"Nice? It's the only thing," said the Water Rat solemnly as he leant forward for his stroke. "Believe me, my young friend, there is nothing—absolute nothing—half so much worth doing as simply messing about in boats."
You’ve all thought about it: getting out onto the Cam in glorious sunshine and lying back while you drift down the backs, laughing at all the tourists lapping up the absolute nonsense peddled by punt guides, and just having a jolly good time. But – it is so easy to do punting wrong. Here at last is a definitive guide to making sure youdo the whole extravaganza properly, and don't make a fool of yourself in front of all the other self assured punters, one of whom you’re pretty sure you matched with on Tinder last week.
1. Take something to drink
This is an absolute must. Whether you’re a decadent Deborah who likes their champagne or a gauche Gerald who settles for cava, you need to have a bottle of something to swig from. Glasses are highly optional, and are really only there if you want to show off. Popping the cork as you go past King’s is essentially obligatory, and you can 100% put the shot on Instagram. Of course, if that’s not your style, lashings of ginger beer is an excellent substitution.
2. Hone your technique
It turns out some people come to Cambridge having never punted before – mad, I know. Before you take the boat out onto the main river, it’s probably best to have a little push-about at the start. There is no shame in using the pole as a rudder to steer with as well, as long as you keep a hold of it. The classic rookie error is getting the wooden poles, which are as thick and heavy as tree-trunks. They will definitely give you a good workout, but for ease of use and speed of reaction the thinner and lighter metal poles are far superior.

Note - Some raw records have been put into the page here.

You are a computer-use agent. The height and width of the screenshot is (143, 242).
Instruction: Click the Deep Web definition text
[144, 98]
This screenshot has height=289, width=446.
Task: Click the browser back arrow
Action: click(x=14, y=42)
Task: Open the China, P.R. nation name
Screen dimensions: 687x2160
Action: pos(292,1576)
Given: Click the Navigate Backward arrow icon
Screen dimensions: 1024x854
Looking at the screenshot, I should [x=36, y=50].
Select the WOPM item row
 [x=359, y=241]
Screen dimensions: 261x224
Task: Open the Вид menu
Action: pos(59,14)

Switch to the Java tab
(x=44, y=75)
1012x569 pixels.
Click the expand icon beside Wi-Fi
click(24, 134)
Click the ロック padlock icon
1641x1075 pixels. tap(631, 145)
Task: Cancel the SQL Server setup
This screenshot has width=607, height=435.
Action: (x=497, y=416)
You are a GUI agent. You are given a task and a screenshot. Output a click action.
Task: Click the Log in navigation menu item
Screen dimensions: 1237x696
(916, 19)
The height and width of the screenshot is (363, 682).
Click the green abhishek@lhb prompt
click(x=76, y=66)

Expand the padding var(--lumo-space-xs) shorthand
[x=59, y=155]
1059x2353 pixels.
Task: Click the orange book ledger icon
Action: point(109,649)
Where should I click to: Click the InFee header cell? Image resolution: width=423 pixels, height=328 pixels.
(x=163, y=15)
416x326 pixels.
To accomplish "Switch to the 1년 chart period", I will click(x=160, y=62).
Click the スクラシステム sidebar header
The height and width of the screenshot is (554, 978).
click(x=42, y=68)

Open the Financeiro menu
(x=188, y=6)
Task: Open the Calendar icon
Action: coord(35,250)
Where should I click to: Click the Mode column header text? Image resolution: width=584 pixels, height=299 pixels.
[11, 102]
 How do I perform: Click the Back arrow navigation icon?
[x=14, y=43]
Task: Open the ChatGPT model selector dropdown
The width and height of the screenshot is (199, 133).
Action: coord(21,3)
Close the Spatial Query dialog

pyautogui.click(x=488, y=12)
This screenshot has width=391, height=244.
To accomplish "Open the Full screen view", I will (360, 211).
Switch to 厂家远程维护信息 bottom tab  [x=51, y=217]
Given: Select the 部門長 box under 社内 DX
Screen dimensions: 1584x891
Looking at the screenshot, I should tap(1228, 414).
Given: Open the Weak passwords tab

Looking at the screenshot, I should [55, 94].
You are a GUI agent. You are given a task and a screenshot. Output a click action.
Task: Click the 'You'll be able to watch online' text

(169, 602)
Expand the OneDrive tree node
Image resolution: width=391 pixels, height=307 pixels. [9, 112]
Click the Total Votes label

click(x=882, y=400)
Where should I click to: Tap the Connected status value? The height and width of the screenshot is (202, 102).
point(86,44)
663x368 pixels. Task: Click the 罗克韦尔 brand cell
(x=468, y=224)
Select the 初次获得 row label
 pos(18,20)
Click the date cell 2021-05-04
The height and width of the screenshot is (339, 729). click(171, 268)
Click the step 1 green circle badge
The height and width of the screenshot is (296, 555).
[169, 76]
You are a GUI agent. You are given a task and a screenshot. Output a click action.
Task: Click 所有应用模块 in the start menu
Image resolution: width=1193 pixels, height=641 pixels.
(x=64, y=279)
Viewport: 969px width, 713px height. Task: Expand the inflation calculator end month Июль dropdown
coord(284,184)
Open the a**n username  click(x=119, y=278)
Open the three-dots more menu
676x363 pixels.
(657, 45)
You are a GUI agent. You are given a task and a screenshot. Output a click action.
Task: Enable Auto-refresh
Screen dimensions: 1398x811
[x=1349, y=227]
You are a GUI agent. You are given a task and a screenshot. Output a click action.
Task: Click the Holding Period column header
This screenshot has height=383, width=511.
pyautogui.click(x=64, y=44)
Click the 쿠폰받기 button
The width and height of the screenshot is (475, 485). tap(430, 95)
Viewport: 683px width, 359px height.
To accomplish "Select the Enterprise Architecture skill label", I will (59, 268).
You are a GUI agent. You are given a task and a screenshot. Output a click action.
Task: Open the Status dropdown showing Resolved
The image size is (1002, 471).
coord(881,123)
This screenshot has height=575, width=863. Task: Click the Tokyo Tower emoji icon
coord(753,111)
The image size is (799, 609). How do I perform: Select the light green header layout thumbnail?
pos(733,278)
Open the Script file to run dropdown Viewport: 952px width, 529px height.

3. Take the correct photos
There is no shame in documenting your experiences via social media. Just make sure you take the right ones. The selfie with King’s in the background? Great. The shot of any bridge – but you know it’ll be the Bridge of Sighs – also great. The water fowl? You got it – great. Make sure you know how ridiculous you are though, and how pretentious all your friends at York think you’re being. Also follow the golden rule of Cambridge social media photos, and only go for one platform at once.
4. Pick the day
If it’s raining punting is just not worth it. Honestly. Only fun when sunny and hot.
5. Dress the part
Do you own a Panama hat? A straw boater? Vintage sunglasses? A striped blazer? Now is the time to shine. There are so few circumstances where you can wear such obscene clothing,but the Cam is a glorious equaliser and means that anything becomes okay. As soon as you step onto the punt all the baggage of the last ninety years sloughs away and it’s like we’re in Brideshead again.
6. Don’t fall in
You may think the only danger of falling in is a dying iPhone. How wrong you are. The river itself is rife with disease and teeming with wildfowl begging to attack you. Hell hath no fury like a swan. It doesn't even need scorning. They’re just awful.
There you have it. So, when you’re bored of work,finished with exams, or just have some time to kill, now you know how to make the best of the river, and how to maximise your enjoyment of Cambridge in summer.